____ Data

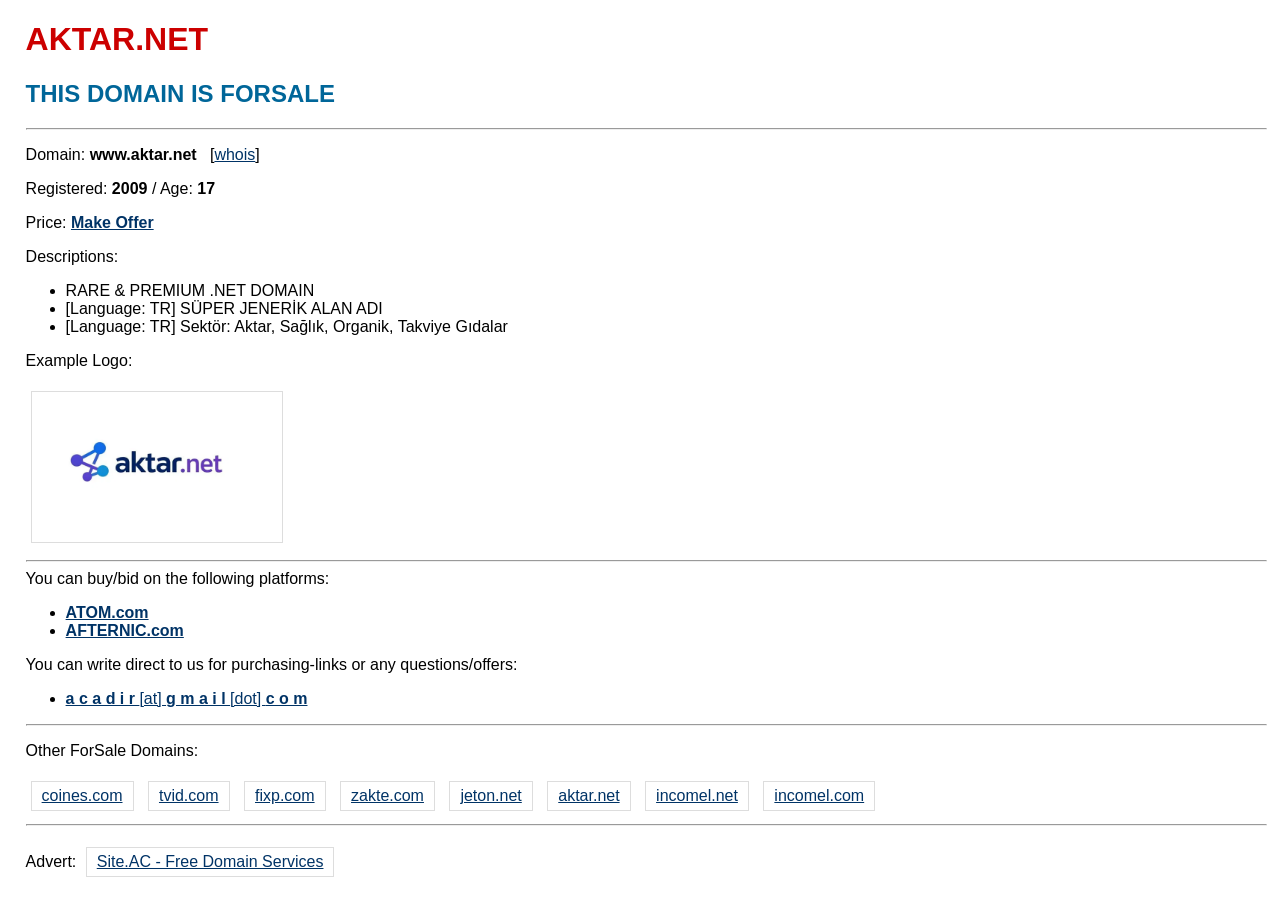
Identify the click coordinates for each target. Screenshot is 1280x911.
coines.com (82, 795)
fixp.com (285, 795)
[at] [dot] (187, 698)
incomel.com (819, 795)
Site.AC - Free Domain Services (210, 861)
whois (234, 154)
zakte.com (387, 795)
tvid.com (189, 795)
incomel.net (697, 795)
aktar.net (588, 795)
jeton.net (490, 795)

________
____ Data

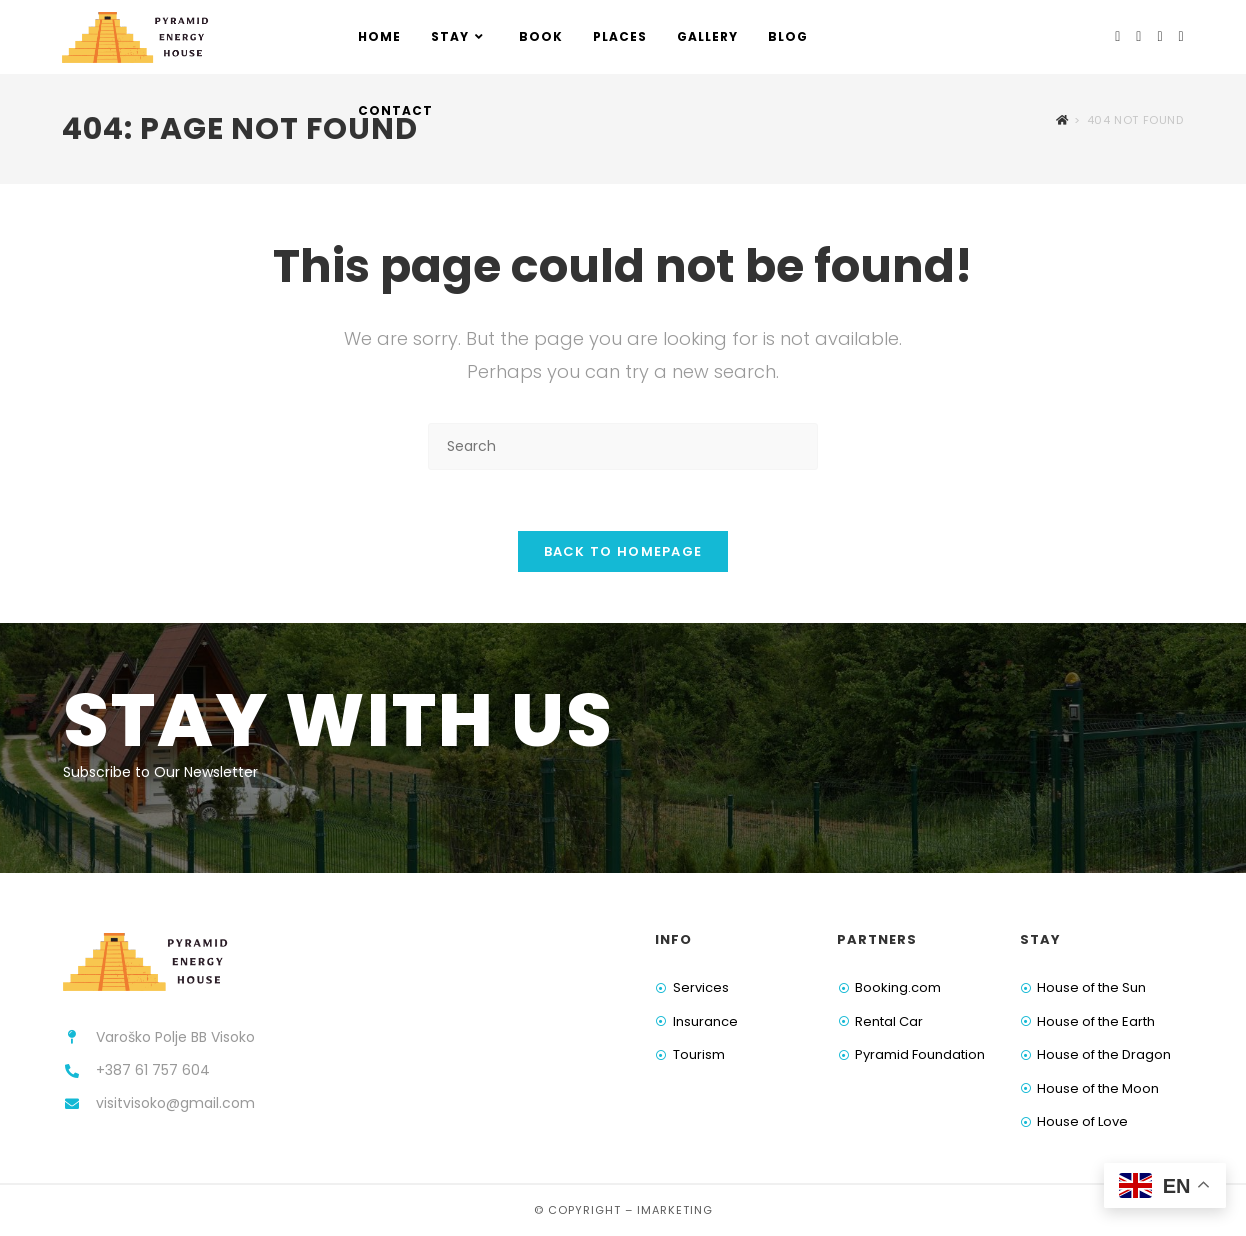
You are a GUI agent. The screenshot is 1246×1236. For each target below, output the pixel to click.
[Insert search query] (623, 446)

________
____ Data

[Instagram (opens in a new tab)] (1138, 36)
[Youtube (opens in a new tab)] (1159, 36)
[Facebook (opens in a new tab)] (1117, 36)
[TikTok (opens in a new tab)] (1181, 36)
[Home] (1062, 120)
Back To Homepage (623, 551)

________

-- Problem to work on --
Rewrite the records starting with the line that contains "Identify the click" and going on through the line that contains "aktar.net (588, 795)", replacing "whois" with "domain lookup" and leaving everything else unchanged.

-- Result --
Identify the click coordinates for each target. Screenshot is 1280x911.
coines.com (82, 795)
fixp.com (285, 795)
[at] [dot] (187, 698)
incomel.com (819, 795)
Site.AC - Free Domain Services (210, 861)
domain lookup (234, 154)
zakte.com (387, 795)
tvid.com (189, 795)
incomel.net (697, 795)
aktar.net (588, 795)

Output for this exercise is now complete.